-------- TASK INPUTS
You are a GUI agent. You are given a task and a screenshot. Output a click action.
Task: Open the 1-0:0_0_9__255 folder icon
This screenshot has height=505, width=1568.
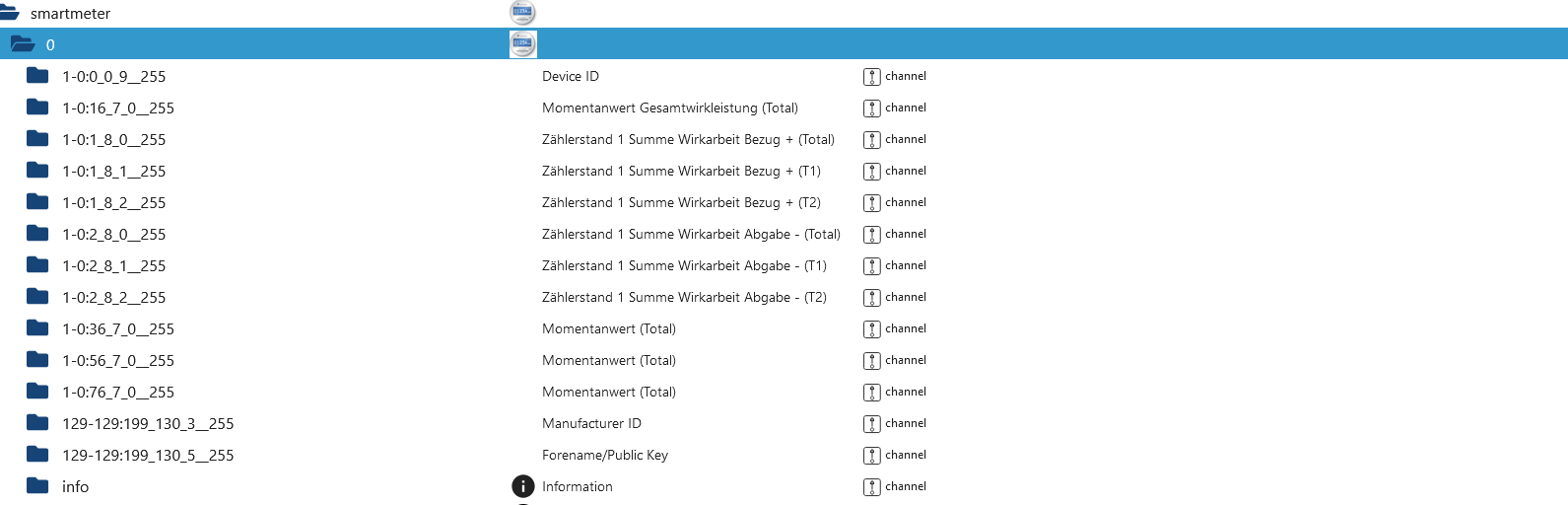37,76
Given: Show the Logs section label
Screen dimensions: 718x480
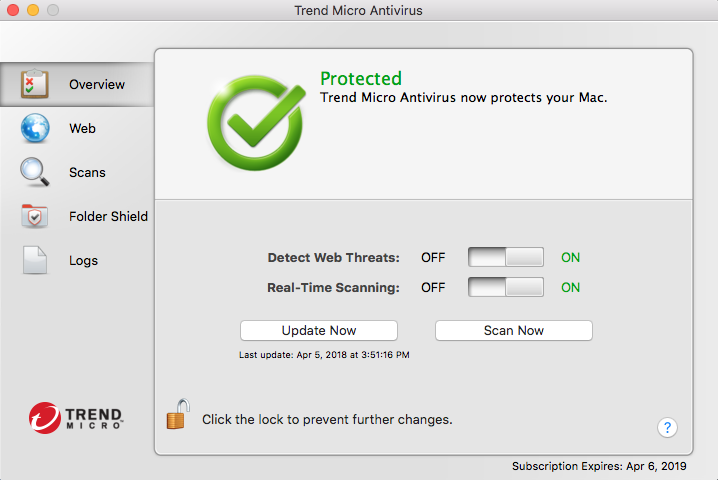Looking at the screenshot, I should [x=83, y=260].
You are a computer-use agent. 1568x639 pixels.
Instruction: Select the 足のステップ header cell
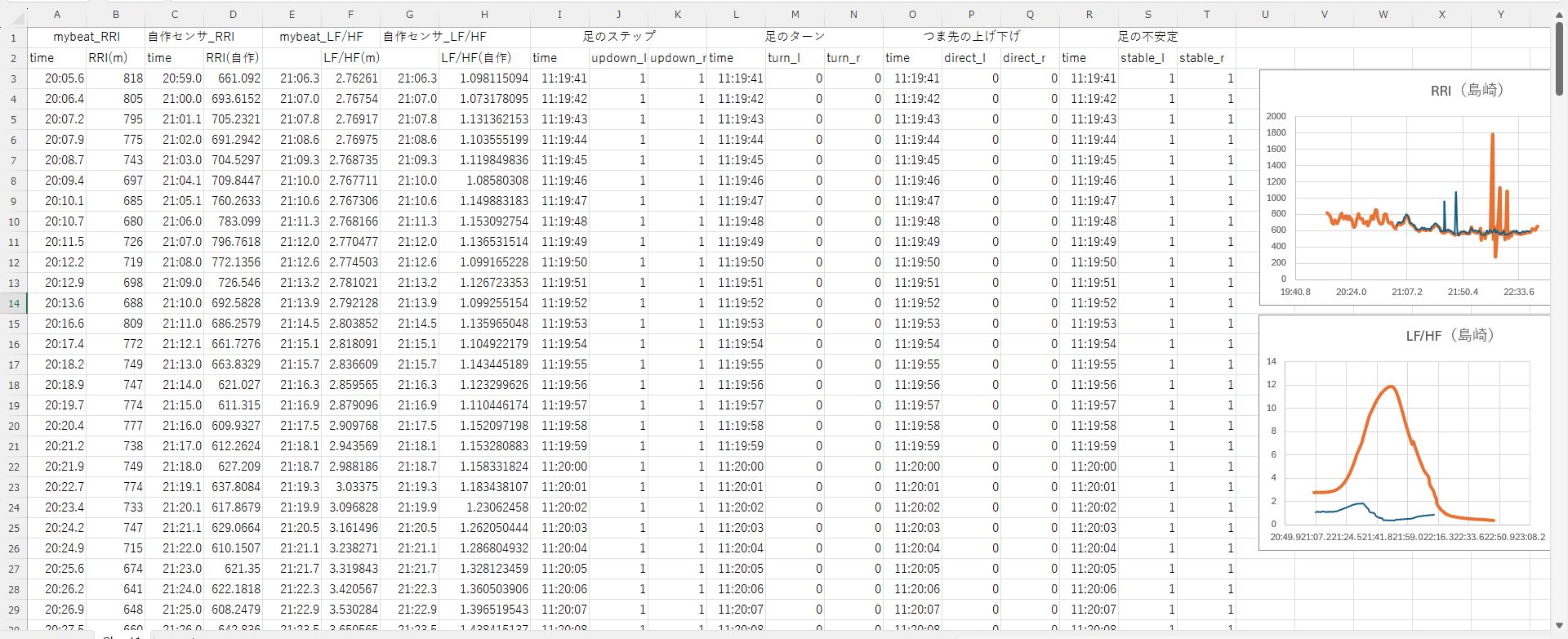coord(618,37)
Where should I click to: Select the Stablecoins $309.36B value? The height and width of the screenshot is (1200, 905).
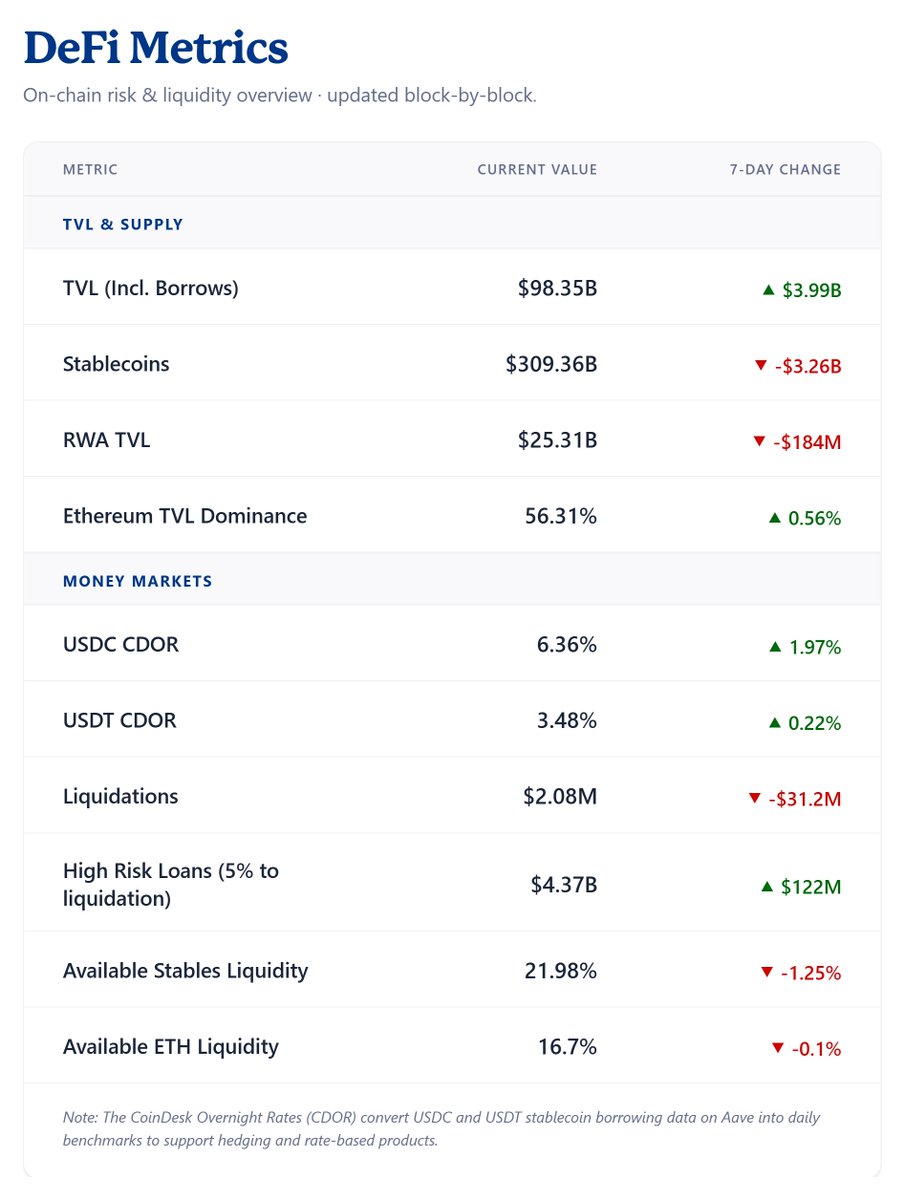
----------------
PROBLEM REQUIREMENTS: Return the preceding entries exactly, each word as given, but leave out any picture.

THE COMPLETED TASK:
You are a GUI agent. You are given a task and a screenshot. Output a click action.
Task: Open the 1-0:0_0_9__255 folder icon
This screenshot has height=505, width=1568.
37,76
Given: Show the Logs section label
Screen dimensions: 718x480
Looking at the screenshot, I should [x=83, y=260].
You are a computer-use agent. 1568x639 pixels.
Instruction: Select the 足のステップ header cell
coord(618,37)
Where should I click to: Select the Stablecoins $309.36B value? The height and width of the screenshot is (1200, 905).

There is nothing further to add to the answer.